Boya secoua la tête.

"- Ce n'est pas son genre."

"- C'est un démon!"

"- Mais pas un agresseur."

"- C'est un démon quand même !"

"- C'est vous qui m'avez poussé dans ses bras."

"- Quoi ?"

"- Quoi ? Comment ça quoi ?"

"- Je ne pensais pas qu'il voudrait faire de toi sa femme ! Juste un géniteur ! Et ce n'est pas la première fois après tout."

"- Quoi ?"

"- Quoi ? Comment ça quoi ?" Répéta Zhong Xing.

"- Comment ça faire de moi un géniteur ?" Avait-il la preuve qui expliquait tout ? Boya avait-il eut raison ?

Zhong Xing pâlit d'un coup.

"- Ho... Alors il ne t'as rien dit ?"

"- Rien dit de quoi ? Qu'est-ce que ça veut dire ?" Se mis en colère le chasseur qui planta là le chef de secte pour retourner au pas de charge à la recherche du renard démon qui tenait audience avec sa cours maintenant que la petite sauterie qu'il avait organisé avec Weilan à son corps défendant était terminé.

Boya voulait qu'on lui mette les point sur les i et les barres aux t maintenant. Il en avait plus que marre de naviguer en eau trouble. Si QingMing voulait sa contribution en liquide, il n'avait qu'à le dire une fois pour toute !

Boya débarqua dans la salle de réception avec la délicatesse d'un taureau furieux.

"- ANBEI QINGMING !"

Le seigneur démon glapit de surprise sous la fureur de l'humain. Il alla même jusqu'à se cacher derrière ses queues.

"- Boya Daren ?"

"- Votre bureau. Maintenant." Ce n'était pas une requête, mais un ordre.

Le renard démon hésita un instant, quand même irrité que l'humain se permettre de telles excentricités. Quand Zhong Xing déboula à sa suite, livide, le renard sut immédiatement que le chef de secte avait mis ses deux pieds dans sa bouche en même temps.

QingMing avala sa salive. Il descendit de sa petite estrade pour offrir son bras à Boya qui le prit un peu rudement mais le prit quand même.

Sans rien dire à sa cour, QingMing entraina avec lui Boya pendant que Xue TianGou et Kuang HuaShi fondaient sur le chef de secte comme des oiseaux de proies sur un pauvre lapin blessé et l'entrainèrent dans les appartements fournis à la secte du Yin Yang pour obtenir des réponses.

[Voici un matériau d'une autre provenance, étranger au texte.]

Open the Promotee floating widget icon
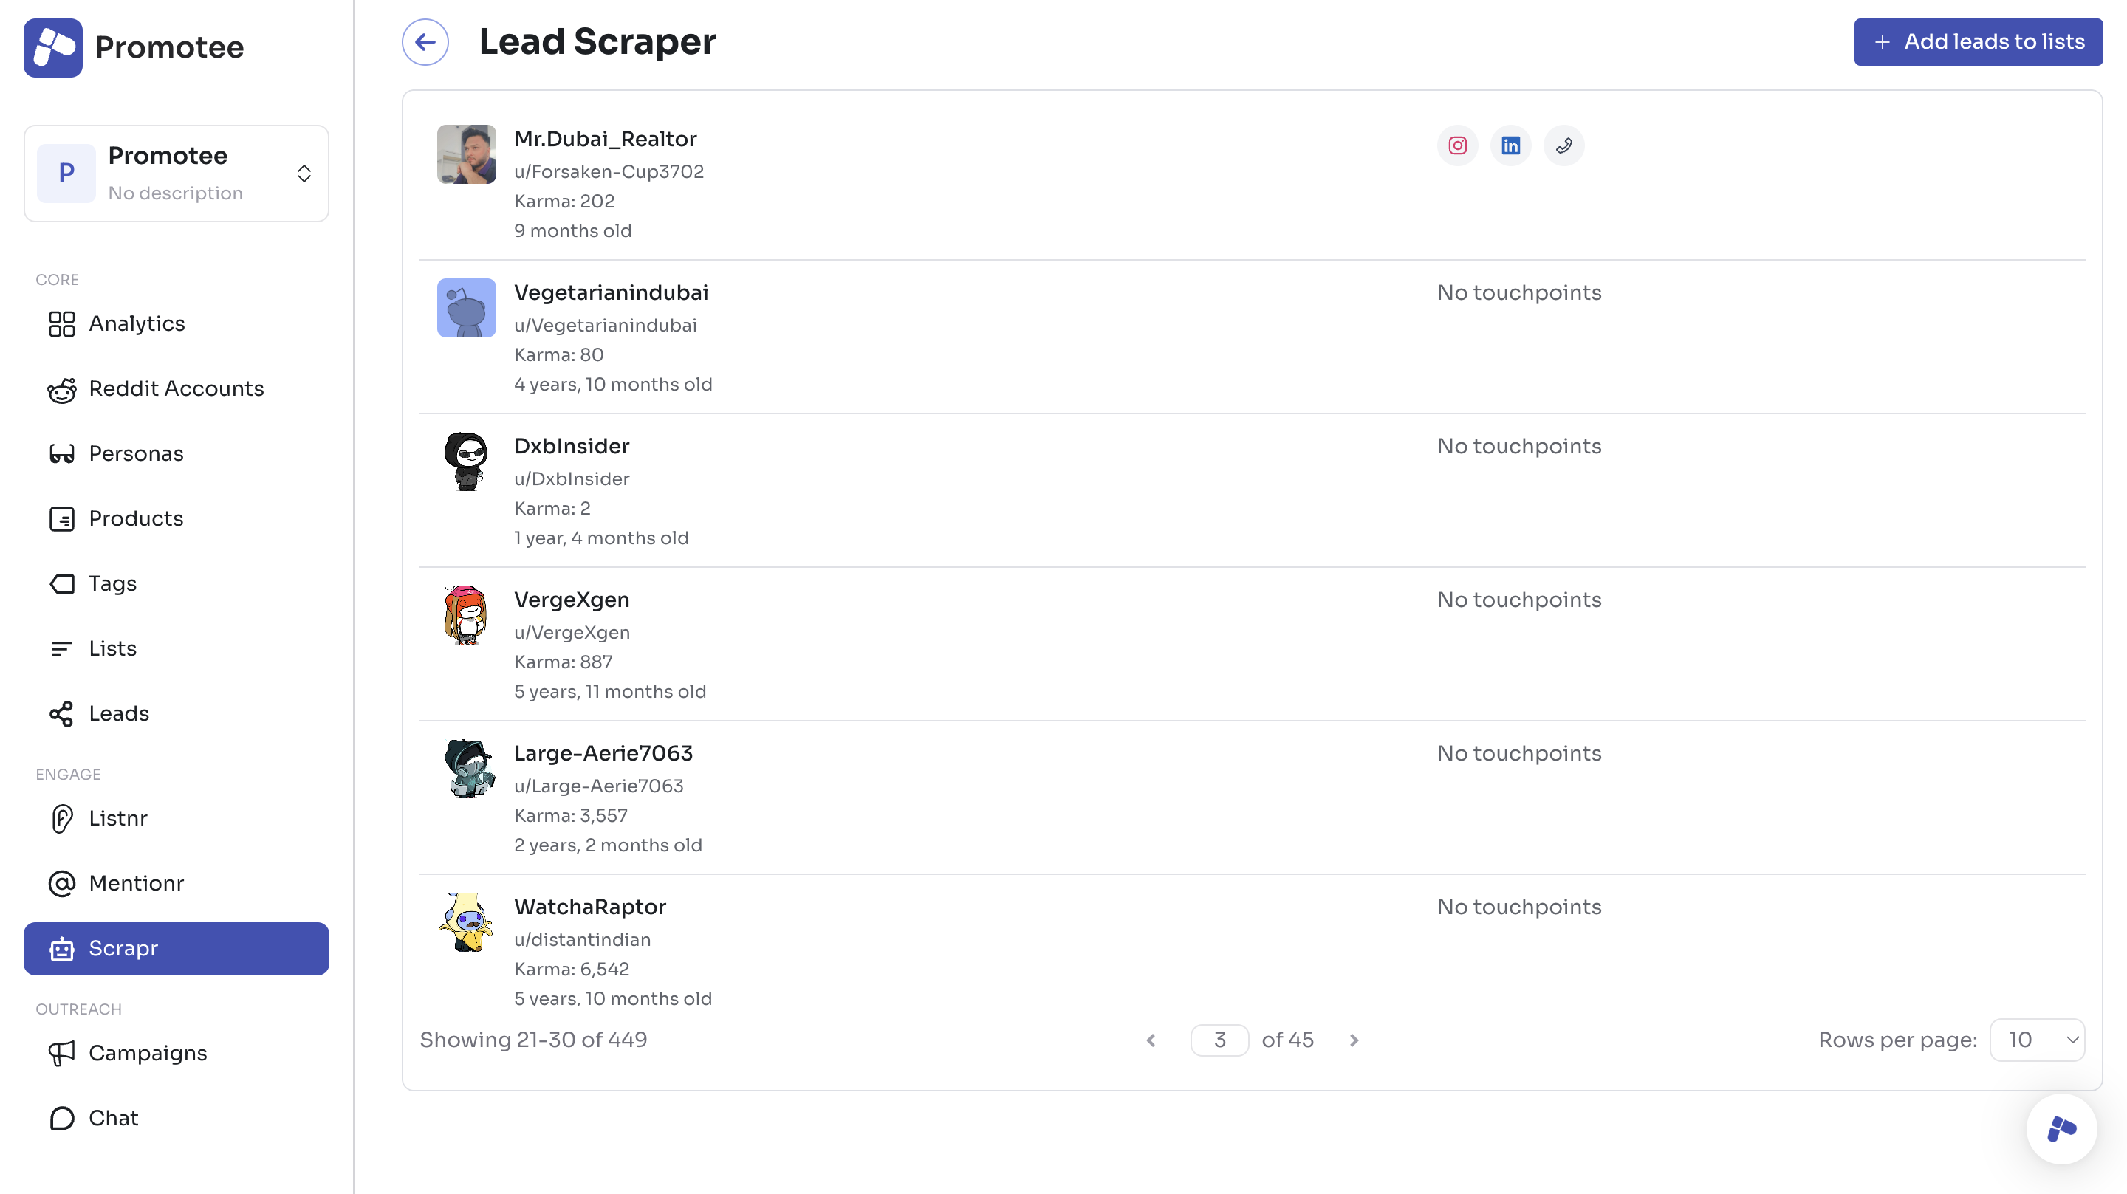This screenshot has height=1194, width=2127. (2061, 1128)
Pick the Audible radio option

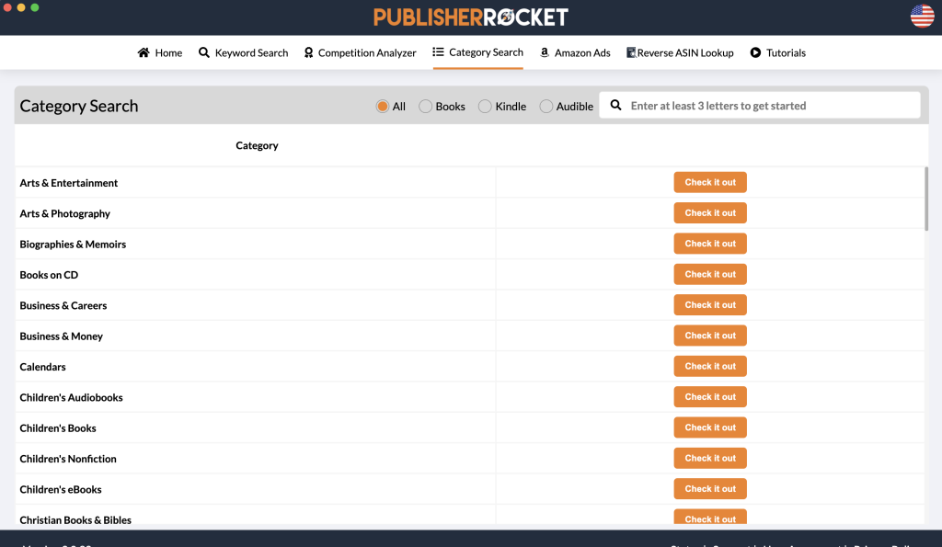click(546, 107)
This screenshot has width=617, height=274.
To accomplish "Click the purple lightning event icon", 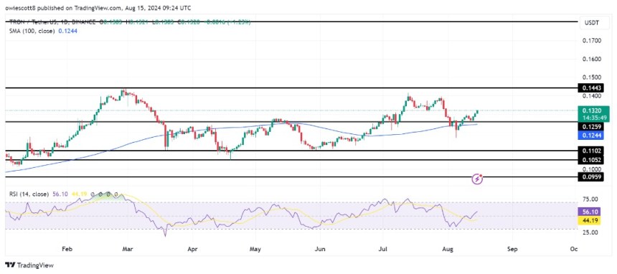I will point(478,179).
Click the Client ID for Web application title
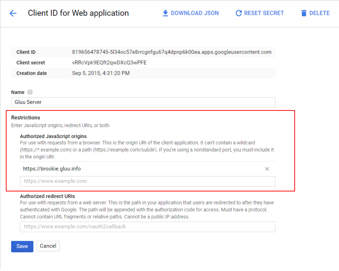The height and width of the screenshot is (271, 339). (78, 13)
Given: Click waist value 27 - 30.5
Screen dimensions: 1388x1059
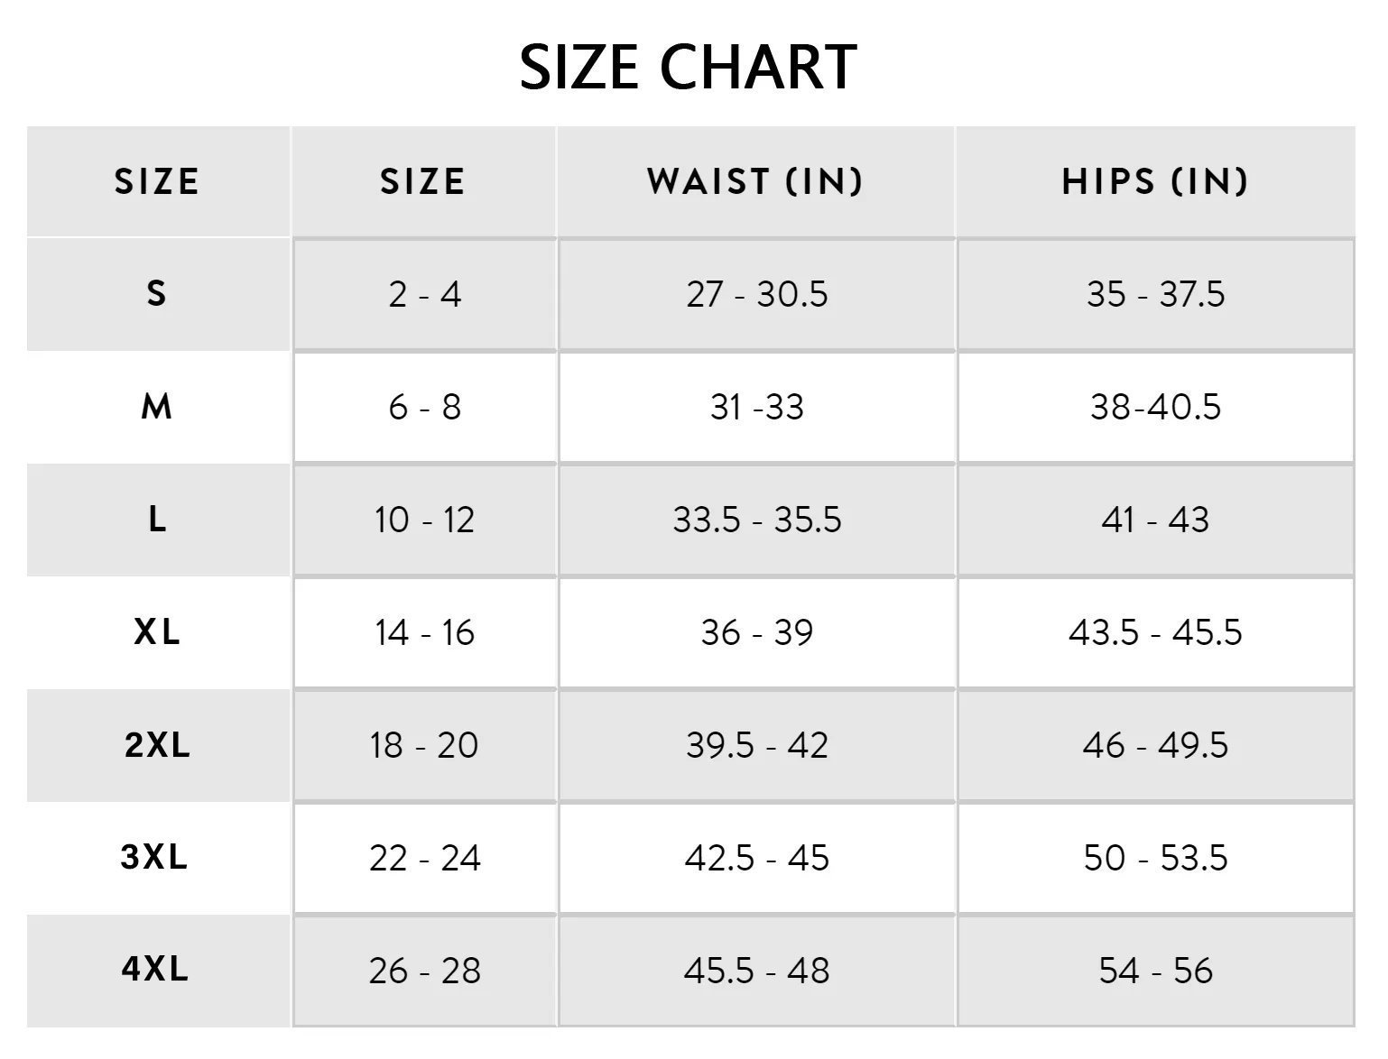Looking at the screenshot, I should tap(756, 294).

Les sourcils froncés, Mi Chong prit en charge la cours en attendant que leur seigneur revienne. Elle appréciait Boya en général, mais plus le temps passait et plus il prenait ses aises. Ça l'agaçait de plus en plus. Il n'était pas Anbei Furen. Il n'était rien. Il n'était là que grâce à la générosité de leur maître.
Elle régna sur sa colère pour s'occuper des démons qui attendaient le bon vouloir de leur maître. Ce n'était pas la première fois qu'une séance de cour s'interrompait soudain. Les membres de la cours acceptèrent le thé et les petits gâteaux, tous curieux comme des chattes proches de la mise bas. La présence de Anbei Furen mettait de la vie dans le ronron trop calme du Domaine, il fallait avouer. Mais le voir débarquer furieux et de la violence au poignet ne pouvait que le rendre plus charmant encore pour des démons. Alors pour son époux... Ils avaient tous sentit l'état de leur Seigneur. Il n'était pas inattendu qu'il se fasse sauter dessus par son partenaire une fois celui-ci prêt. Les humains étaient plus compliqué que les démons à évaluer de ce côté-là.